##### Supplied entries

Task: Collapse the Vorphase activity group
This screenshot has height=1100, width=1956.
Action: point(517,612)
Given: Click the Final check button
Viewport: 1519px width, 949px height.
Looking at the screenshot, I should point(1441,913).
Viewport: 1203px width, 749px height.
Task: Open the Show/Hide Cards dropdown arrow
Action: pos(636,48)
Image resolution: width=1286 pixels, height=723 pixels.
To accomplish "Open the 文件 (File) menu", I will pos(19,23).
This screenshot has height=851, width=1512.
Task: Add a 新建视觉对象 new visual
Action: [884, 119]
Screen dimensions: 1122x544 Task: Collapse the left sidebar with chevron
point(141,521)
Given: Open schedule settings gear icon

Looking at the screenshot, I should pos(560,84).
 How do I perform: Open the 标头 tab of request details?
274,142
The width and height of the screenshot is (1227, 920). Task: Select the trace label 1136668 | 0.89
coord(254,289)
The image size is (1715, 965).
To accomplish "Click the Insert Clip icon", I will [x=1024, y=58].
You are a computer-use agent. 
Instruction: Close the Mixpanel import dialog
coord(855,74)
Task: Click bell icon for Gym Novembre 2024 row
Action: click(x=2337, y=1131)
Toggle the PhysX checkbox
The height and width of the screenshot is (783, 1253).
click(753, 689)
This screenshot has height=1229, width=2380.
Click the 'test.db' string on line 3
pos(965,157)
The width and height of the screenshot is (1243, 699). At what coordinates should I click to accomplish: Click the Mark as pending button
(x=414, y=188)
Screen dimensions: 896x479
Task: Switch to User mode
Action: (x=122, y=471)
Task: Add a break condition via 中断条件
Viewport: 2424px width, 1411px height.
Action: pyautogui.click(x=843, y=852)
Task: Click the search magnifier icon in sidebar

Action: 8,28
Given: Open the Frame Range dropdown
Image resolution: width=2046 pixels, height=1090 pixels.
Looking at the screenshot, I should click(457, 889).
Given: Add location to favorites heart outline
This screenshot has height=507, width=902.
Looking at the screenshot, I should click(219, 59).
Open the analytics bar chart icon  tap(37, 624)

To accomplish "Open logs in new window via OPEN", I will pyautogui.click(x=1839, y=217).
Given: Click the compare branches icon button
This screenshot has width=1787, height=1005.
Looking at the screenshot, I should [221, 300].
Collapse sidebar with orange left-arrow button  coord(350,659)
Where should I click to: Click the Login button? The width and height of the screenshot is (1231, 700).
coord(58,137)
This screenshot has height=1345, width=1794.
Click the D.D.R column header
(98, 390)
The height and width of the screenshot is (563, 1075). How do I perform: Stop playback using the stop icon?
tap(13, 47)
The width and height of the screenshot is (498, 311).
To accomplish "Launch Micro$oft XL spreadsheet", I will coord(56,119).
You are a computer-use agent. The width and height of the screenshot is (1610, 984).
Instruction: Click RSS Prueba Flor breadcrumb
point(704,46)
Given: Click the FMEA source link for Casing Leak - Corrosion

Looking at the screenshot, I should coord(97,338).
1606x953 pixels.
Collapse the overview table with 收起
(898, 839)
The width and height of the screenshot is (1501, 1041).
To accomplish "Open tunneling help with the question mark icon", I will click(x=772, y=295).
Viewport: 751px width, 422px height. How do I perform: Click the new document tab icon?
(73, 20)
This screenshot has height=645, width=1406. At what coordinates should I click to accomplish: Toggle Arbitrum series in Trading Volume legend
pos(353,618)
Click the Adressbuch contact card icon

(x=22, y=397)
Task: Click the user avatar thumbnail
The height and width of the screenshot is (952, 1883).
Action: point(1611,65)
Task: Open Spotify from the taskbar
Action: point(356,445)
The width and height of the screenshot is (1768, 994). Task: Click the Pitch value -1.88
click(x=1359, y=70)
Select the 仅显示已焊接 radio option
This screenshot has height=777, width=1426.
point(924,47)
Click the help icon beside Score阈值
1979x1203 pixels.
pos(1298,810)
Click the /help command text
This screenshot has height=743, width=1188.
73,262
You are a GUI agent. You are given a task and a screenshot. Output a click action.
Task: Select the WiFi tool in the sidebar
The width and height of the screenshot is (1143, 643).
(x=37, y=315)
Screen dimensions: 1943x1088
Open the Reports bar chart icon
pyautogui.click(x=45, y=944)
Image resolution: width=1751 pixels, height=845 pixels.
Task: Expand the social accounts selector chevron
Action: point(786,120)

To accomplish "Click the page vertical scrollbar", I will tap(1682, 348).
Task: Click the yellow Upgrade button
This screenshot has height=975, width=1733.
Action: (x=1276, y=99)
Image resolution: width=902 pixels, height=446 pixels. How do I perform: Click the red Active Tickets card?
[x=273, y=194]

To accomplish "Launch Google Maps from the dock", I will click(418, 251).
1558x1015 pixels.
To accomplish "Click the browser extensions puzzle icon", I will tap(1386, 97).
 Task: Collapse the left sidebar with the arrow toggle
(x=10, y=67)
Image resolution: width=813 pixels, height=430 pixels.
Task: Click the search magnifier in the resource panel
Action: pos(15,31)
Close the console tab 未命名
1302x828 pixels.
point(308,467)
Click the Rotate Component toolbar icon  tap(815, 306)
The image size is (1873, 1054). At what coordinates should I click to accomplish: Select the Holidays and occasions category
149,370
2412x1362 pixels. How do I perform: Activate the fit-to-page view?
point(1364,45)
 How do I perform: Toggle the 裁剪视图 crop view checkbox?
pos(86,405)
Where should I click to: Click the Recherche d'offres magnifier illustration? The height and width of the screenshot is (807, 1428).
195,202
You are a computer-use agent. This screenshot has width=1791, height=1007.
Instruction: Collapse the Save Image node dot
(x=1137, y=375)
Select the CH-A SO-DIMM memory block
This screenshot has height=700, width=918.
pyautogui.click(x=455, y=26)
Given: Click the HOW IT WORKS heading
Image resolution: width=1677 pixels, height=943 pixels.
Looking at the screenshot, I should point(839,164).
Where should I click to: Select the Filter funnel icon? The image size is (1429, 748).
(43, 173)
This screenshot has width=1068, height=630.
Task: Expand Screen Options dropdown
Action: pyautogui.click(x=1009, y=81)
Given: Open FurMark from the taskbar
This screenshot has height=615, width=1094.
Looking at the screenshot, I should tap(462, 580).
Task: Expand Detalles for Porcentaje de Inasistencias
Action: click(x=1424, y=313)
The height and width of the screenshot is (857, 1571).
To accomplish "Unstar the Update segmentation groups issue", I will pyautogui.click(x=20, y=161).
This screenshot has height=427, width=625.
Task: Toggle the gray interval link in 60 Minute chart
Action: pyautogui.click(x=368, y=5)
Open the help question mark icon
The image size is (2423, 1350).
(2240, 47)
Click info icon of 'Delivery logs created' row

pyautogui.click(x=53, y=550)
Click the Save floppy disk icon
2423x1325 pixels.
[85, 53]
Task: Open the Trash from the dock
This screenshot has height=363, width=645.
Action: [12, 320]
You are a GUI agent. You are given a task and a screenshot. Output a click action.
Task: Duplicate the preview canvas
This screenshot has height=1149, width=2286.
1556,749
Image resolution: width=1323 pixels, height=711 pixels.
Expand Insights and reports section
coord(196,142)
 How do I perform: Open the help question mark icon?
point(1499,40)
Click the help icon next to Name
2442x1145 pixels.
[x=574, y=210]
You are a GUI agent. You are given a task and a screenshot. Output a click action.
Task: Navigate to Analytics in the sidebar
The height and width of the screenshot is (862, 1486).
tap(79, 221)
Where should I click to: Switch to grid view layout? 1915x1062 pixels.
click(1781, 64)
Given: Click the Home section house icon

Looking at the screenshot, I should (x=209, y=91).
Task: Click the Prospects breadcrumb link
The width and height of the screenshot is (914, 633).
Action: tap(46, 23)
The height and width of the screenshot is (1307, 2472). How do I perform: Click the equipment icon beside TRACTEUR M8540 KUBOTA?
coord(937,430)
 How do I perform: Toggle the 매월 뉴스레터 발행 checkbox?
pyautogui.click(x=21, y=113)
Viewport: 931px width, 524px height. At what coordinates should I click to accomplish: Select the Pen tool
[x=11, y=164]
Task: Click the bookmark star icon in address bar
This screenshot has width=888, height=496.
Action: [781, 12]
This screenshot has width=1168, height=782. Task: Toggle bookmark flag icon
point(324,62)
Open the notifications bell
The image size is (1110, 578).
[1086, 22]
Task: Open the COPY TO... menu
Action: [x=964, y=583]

##########

**Problem to work on**
In the data above, find the line that contains "The height and width of the screenshot is (563, 1075)." and the line that contains "Screen dimensions: 1943x1088". Repeat exactly those lines and every line between them, and only those.

**Written solution**
The height and width of the screenshot is (563, 1075). How do I perform: Stop playback using the stop icon?
tap(13, 47)
The width and height of the screenshot is (498, 311).
To accomplish "Launch Micro$oft XL spreadsheet", I will coord(56,119).
You are a computer-use agent. The width and height of the screenshot is (1610, 984).
Instruction: Click RSS Prueba Flor breadcrumb
point(704,46)
Given: Click the FMEA source link for Casing Leak - Corrosion

Looking at the screenshot, I should coord(97,338).
1606x953 pixels.
Collapse the overview table with 收起
(898, 839)
The width and height of the screenshot is (1501, 1041).
To accomplish "Open tunneling help with the question mark icon", I will click(x=772, y=295).
Viewport: 751px width, 422px height. How do I perform: Click the new document tab icon?
(73, 20)
This screenshot has height=645, width=1406. At what coordinates should I click to accomplish: Toggle Arbitrum series in Trading Volume legend
pos(353,618)
Click the Adressbuch contact card icon

(x=22, y=397)
Task: Click the user avatar thumbnail
The height and width of the screenshot is (952, 1883).
Action: point(1611,65)
Task: Open Spotify from the taskbar
Action: point(356,445)
The width and height of the screenshot is (1768, 994). Task: Click the Pitch value -1.88
click(x=1359, y=70)
Select the 仅显示已焊接 radio option
This screenshot has height=777, width=1426.
point(924,47)
Click the help icon beside Score阈值
1979x1203 pixels.
pos(1298,810)
Click the /help command text
This screenshot has height=743, width=1188.
73,262
You are a GUI agent. You are given a task and a screenshot. Output a click action.
Task: Select the WiFi tool in the sidebar
The width and height of the screenshot is (1143, 643).
(x=37, y=315)
Screen dimensions: 1943x1088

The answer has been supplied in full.